Asegurando la confianza. Una guía de mejores prácticas para comunicadores de cuerpos policiales de América Latina y el Caribe

Publicación del Banco Interamericano de Desarrollo (BID). Puede ser descargada también aquí

Usted es jefe de policía. Tiene un plan en marcha para hacerle frente al crimen y la violencia. Goza de la confianza de las autoridades políticas de su país. Tiene asesores que lo guíen en la toma de decisiones del día. Siente que tiene una buena narrativa que contar a la ciudadanía.

No obstante, sus esfuerzos pueden verse frustrados si no tiene un buen vocero que le ayude a manejar la relación con los medios. En la policía, pocos puestos son tan importantes como el vocero que maneja la relación con los medios. Un buen portavoz tiene una relación constructiva con los periodistas, contextualiza las noticias buenas y las noticias malas, tiene un buen sentido de lo que es noticia y lo que no lo es, y goza de la confianza de sus jefes y de la ciudadanía.

De nuestra reciente guía sobre el manejo de la relación con los medios, aquí cuatro preguntas clave que un jefe de policía debe hacerse a la hora de seleccionar y empoderar a su portavoz.

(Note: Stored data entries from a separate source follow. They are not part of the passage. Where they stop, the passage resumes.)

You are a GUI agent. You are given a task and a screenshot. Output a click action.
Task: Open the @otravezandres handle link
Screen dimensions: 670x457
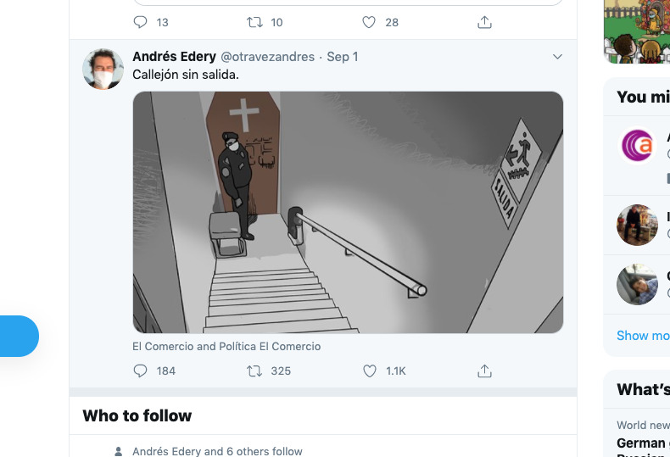point(267,57)
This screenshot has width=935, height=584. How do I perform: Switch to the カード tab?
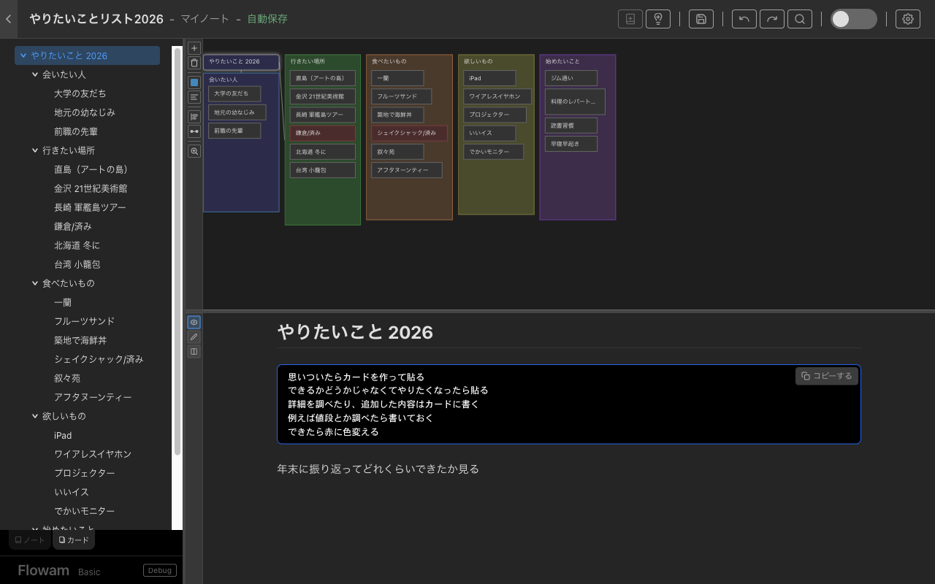[x=74, y=540]
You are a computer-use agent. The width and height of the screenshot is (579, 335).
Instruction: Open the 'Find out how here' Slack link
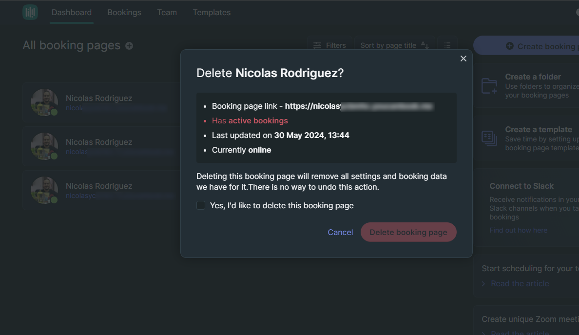518,230
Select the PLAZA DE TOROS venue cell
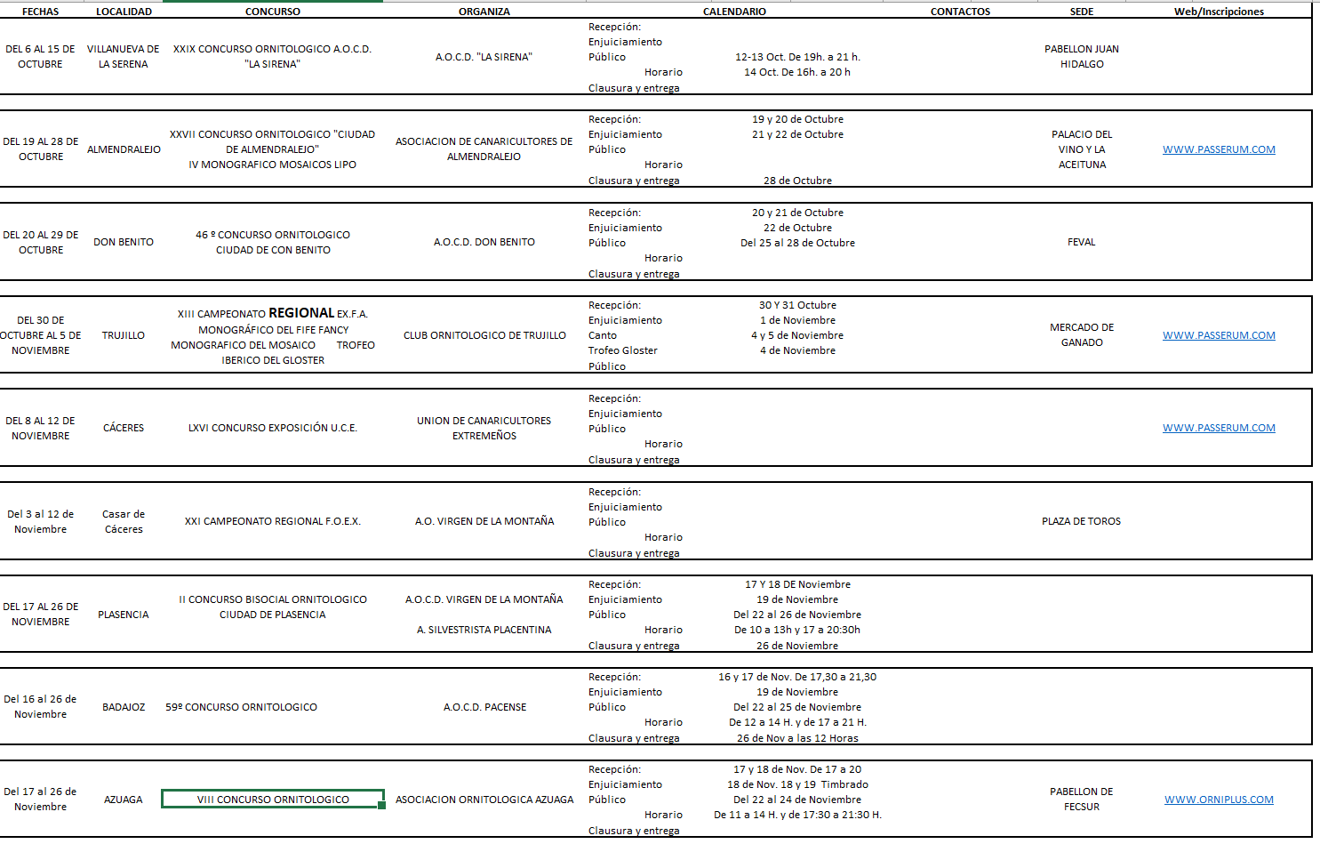The width and height of the screenshot is (1320, 844). pyautogui.click(x=1081, y=521)
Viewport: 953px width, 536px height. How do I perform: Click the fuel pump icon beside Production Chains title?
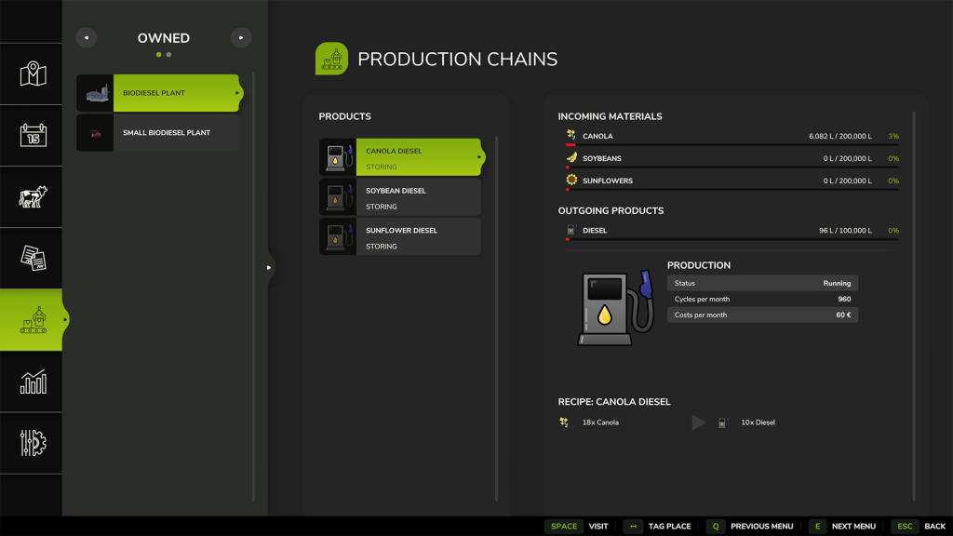coord(331,58)
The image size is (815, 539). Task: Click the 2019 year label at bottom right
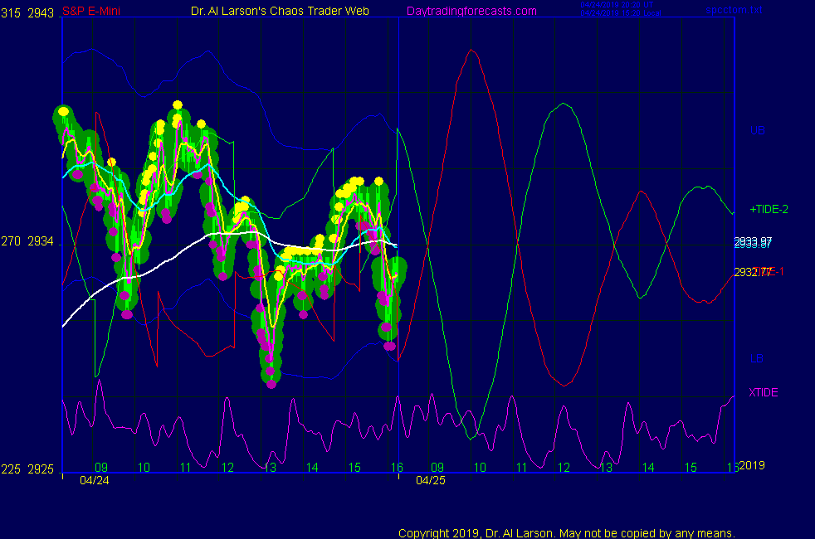click(x=751, y=465)
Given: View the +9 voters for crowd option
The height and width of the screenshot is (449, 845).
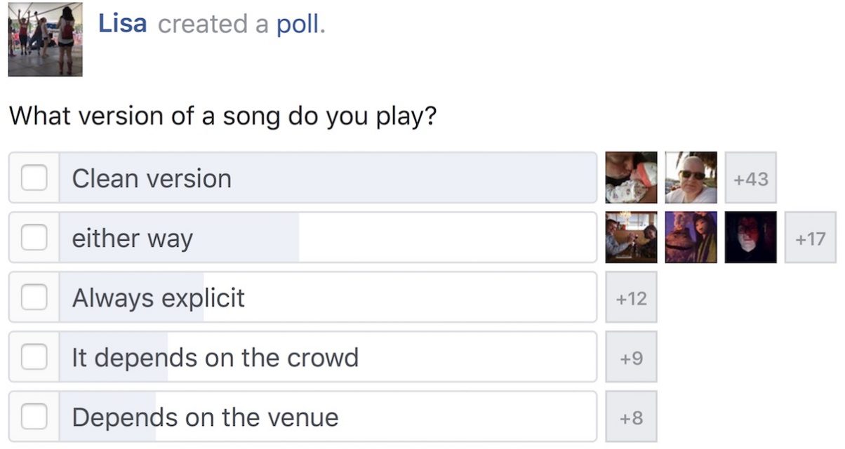Looking at the screenshot, I should pos(630,357).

  1. ¿Eligió su vocero con cuidado? Seleccione a personas que realmente les guste la gente, que sean rápidas, elocuentes y entusiastas. Deben tener la capacidad de responder con agilidad a los hechos que están sucediendo. La velocidad y la confianza generalmente son la esencia del trabajo de un portavoz. La preparación para ambas requiere un gran conocimiento de los problemas y dominio de los procedimientos de comunicación de su organización, de manera que se pueda proceder con absoluta seguridad en caso de que sea necesario. A veces, las personas que fueron periodistas son buenos voceros, ¡pero no siempre es así! Es posible que hayan cruzado al “otro lado” con resentimientos de parte de sus ahora ex colegas, que terminarán siendo contraproducentes. Vale la pena consultar discretamente con aquellas personas que los conocen y repasar sus relaciones con sus compañeros para asegurarse de que representarán la imagen y el mensaje que se desea para el organismo.
  2. ¿Su vocero transmite confianza a la ciudadanía y a los periodistas? Los comunicadores de la policía ágiles y experimentados generalmente gozan de la confianza de los ciudadanos y, a menudo, son los que mejor conocen la mentalidad y las preocupaciones de los representantes de los medios de difusión y de la comunidad con los que se relacionan diariamente. Esto puede parecer evidente, pero en muchos departamentos policiales, particularmente en América Latina, este enfoque de sentido común no se da.
  3. ¿Tiene el portavoz el acceso a las máximas instancias de tomas de decisiones? Jefes de policía: Mantengan cerca a sus voceros. En general, mientras más acceso tenga el vocero al jefe de policía, más eficaz será la implementación del programa o de la política del jefe. Idealmente, el portavoz (de alto nivel) debería ser un miembro clave del equipo encargado de tomar las decisiones del jefe, lo cual no solo realiza un aporte sobre cuál es la mejor manera de enviar un mensaje sobre un programa o una política nueva, sino también pone en alerta a un jefe sobre los posibles inconvenientes en términos de respuestas de la comunidad y de los medios de difusión.
  4. ¿Cuándo deben intervenir las autoridades políticas? Hay situaciones en que debe informar el portavoz. En otras corresponde que el jefe de policía actúe como el portavoz. Pero hay demasiados casos donde las situaciones que deberían ser manejadas por los jefes de policía (o sus portavoces) son manejadas por políticos (ministro de seguridad, de justicia o del interior). Esto puede resultar en una receta para el caos y la disfunción, algo que es particularmente cierto en un momento de crisis o desastres naturales. En dichas situaciones, es fundamental que la información sea divulgada por parte de un jefe de policía o un vocero designado, que se tenga una línea de comunicación preestablecida, con procedimientos implementados por un portavoz capacitado y con conocimiento de las mejores prácticas para manejar una crisis. La interferencia política – más allá de establecer una línea política general o supervisar el desempeño de la policía – va en contra de la planificación, la coordinación y la reacción rápida ante situaciones cambiantes. Pueden generar confusión y la apariencia (o la realidad) de que la policía no sabe lo que está haciendo y ha perdido el control de la situación.